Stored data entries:
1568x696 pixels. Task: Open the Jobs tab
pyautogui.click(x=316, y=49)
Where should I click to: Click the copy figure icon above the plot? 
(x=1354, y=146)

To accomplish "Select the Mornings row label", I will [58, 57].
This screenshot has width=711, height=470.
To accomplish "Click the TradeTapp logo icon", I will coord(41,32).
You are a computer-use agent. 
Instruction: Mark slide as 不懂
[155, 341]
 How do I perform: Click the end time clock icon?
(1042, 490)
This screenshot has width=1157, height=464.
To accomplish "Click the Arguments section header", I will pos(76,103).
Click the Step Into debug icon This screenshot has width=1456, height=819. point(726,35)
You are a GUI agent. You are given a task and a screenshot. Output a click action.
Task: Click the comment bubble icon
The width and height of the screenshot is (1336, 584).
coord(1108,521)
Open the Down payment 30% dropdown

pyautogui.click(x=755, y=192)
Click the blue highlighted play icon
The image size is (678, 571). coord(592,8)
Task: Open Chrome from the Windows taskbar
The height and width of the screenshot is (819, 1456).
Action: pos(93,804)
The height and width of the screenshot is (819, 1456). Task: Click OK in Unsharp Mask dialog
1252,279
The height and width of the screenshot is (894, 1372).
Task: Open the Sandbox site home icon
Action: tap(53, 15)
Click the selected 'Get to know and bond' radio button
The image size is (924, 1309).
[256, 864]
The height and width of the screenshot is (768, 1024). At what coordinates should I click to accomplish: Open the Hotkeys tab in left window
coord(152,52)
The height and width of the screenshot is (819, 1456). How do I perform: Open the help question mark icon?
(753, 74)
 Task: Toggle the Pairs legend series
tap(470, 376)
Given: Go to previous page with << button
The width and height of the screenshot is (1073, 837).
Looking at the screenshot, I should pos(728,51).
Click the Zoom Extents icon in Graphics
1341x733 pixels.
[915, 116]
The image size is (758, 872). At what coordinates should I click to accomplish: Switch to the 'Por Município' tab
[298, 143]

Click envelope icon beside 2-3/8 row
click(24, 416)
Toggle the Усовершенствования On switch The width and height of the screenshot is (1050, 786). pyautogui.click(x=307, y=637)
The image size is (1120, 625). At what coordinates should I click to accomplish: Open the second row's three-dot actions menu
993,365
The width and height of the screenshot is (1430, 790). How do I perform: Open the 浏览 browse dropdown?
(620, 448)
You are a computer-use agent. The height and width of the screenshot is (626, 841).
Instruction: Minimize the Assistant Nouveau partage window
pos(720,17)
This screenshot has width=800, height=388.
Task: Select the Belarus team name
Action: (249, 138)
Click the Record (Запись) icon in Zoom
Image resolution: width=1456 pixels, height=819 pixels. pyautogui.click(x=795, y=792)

■ What the task asks
Replace "dropdown" with "drop-down menu" wherever it occurs in the lines above. Leave everything else as it is.

■ Expected answer
1568x696 pixels. Task: Open the Jobs tab
pyautogui.click(x=316, y=49)
Where should I click to: Click the copy figure icon above the plot? 
(x=1354, y=146)

To accomplish "Select the Mornings row label", I will [58, 57].
This screenshot has width=711, height=470.
To accomplish "Click the TradeTapp logo icon", I will coord(41,32).
You are a computer-use agent. 
Instruction: Mark slide as 不懂
[155, 341]
 How do I perform: Click the end time clock icon?
(1042, 490)
This screenshot has width=1157, height=464.
To accomplish "Click the Arguments section header", I will pos(76,103).
Click the Step Into debug icon This screenshot has width=1456, height=819. point(726,35)
You are a GUI agent. You are given a task and a screenshot. Output a click action.
Task: Click the comment bubble icon
The width and height of the screenshot is (1336, 584).
coord(1108,521)
Open the Down payment 30% drop-down menu

pyautogui.click(x=755, y=192)
Click the blue highlighted play icon
The image size is (678, 571). coord(592,8)
Task: Open Chrome from the Windows taskbar
The height and width of the screenshot is (819, 1456).
Action: pos(93,804)
The height and width of the screenshot is (819, 1456). Task: Click OK in Unsharp Mask dialog
1252,279
The height and width of the screenshot is (894, 1372).
Task: Open the Sandbox site home icon
Action: tap(53, 15)
Click the selected 'Get to know and bond' radio button
The image size is (924, 1309).
[256, 864]
The height and width of the screenshot is (768, 1024). At what coordinates should I click to accomplish: Open the Hotkeys tab in left window
coord(152,52)
The height and width of the screenshot is (819, 1456). How do I perform: Open the help question mark icon?
(753, 74)
 Task: Toggle the Pairs legend series
tap(470, 376)
Given: Go to previous page with << button
The width and height of the screenshot is (1073, 837).
Looking at the screenshot, I should pos(728,51).
Click the Zoom Extents icon in Graphics
1341x733 pixels.
[915, 116]
The image size is (758, 872). At what coordinates should I click to accomplish: Switch to the 'Por Município' tab
[298, 143]

Click envelope icon beside 2-3/8 row
click(24, 416)
Toggle the Усовершенствования On switch The width and height of the screenshot is (1050, 786). pyautogui.click(x=307, y=637)
The image size is (1120, 625). At what coordinates should I click to accomplish: Open the second row's three-dot actions menu
993,365
The width and height of the screenshot is (1430, 790). How do I perform: Open the 浏览 browse drop-down menu?
(620, 448)
You are a computer-use agent. The height and width of the screenshot is (626, 841).
Instruction: Minimize the Assistant Nouveau partage window
pos(720,17)
This screenshot has width=800, height=388.
Task: Select the Belarus team name
Action: (249, 138)
Click the Record (Запись) icon in Zoom
Image resolution: width=1456 pixels, height=819 pixels. pyautogui.click(x=795, y=792)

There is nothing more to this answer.